*** Opening of RECORDS FOR THE EXERCISE ***

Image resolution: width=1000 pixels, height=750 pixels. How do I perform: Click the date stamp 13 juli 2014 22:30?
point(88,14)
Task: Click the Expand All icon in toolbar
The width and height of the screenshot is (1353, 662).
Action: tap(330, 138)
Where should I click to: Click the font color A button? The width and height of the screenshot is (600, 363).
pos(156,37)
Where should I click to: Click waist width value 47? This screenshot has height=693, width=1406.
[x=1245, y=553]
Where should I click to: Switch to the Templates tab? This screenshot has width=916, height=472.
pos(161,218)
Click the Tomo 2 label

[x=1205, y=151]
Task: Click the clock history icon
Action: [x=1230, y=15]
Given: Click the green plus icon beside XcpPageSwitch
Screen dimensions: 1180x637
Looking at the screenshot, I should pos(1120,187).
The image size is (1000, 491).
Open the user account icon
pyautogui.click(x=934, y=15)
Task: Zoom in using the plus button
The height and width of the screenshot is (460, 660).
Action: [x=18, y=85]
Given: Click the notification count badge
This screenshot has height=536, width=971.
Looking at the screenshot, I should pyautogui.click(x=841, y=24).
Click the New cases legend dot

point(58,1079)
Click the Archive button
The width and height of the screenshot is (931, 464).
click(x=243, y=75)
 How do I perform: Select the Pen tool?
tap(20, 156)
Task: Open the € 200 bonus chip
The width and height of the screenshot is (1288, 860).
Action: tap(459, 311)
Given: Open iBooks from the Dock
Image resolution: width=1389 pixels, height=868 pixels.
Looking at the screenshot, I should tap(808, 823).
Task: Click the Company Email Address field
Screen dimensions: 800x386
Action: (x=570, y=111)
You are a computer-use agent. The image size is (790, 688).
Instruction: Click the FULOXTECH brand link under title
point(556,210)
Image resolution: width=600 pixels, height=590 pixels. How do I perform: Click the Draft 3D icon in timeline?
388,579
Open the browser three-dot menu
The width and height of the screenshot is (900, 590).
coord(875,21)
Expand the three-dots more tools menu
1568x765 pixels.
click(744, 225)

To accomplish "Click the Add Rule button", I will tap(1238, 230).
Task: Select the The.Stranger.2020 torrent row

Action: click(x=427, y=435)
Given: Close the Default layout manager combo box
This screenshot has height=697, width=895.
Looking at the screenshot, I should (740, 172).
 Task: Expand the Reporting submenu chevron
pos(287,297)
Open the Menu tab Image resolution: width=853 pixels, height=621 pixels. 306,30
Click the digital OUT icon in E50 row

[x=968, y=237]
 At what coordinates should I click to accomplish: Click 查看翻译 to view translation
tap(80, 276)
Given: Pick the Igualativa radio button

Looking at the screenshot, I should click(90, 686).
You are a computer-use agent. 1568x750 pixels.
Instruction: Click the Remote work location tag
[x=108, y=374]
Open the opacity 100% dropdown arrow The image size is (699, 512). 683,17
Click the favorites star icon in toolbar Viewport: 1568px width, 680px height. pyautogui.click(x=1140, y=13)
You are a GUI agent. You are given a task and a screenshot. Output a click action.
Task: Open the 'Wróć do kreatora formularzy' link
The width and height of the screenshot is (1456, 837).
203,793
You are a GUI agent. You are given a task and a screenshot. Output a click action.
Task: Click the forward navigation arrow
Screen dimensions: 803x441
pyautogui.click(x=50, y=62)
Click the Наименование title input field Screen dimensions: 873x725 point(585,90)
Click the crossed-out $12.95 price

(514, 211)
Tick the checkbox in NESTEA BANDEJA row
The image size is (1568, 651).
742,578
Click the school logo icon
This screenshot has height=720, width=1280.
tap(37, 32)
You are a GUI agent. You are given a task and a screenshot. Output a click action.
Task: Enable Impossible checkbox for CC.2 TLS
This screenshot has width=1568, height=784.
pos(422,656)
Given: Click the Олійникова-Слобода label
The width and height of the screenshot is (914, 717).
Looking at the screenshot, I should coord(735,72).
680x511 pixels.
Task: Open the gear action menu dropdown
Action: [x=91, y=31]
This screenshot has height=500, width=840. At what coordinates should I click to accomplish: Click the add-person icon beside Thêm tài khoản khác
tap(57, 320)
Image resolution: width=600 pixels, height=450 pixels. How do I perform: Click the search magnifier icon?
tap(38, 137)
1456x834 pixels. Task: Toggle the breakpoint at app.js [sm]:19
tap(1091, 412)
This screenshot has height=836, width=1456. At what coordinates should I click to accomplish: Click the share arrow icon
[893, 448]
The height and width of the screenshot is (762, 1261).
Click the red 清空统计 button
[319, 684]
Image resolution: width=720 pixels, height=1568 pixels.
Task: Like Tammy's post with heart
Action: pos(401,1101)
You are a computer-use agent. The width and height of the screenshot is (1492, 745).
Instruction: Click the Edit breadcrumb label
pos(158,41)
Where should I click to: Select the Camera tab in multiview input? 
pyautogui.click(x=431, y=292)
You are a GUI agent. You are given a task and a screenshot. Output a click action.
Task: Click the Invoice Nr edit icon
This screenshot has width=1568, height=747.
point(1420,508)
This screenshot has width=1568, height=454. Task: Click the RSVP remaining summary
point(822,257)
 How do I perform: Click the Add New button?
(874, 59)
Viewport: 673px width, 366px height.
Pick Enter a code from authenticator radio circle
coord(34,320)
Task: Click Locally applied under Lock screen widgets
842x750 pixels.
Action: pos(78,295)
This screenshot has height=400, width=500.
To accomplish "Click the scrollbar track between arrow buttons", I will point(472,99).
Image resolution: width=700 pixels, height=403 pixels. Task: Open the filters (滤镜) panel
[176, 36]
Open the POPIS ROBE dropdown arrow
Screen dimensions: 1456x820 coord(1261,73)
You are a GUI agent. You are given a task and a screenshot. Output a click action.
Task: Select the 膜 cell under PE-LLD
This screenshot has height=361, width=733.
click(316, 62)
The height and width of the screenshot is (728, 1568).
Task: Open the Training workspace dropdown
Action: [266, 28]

*** Close of RECORDS FOR THE EXERCISE ***

| THE TASK |
Return each line among the entries that holds the word "computer".

| ANSWER FOR THE TASK |
You are a computer-use agent. The image size is (790, 688).
You are a computer-use agent. 1568x750 pixels.
You are a computer-use agent. The width and height of the screenshot is (1492, 745).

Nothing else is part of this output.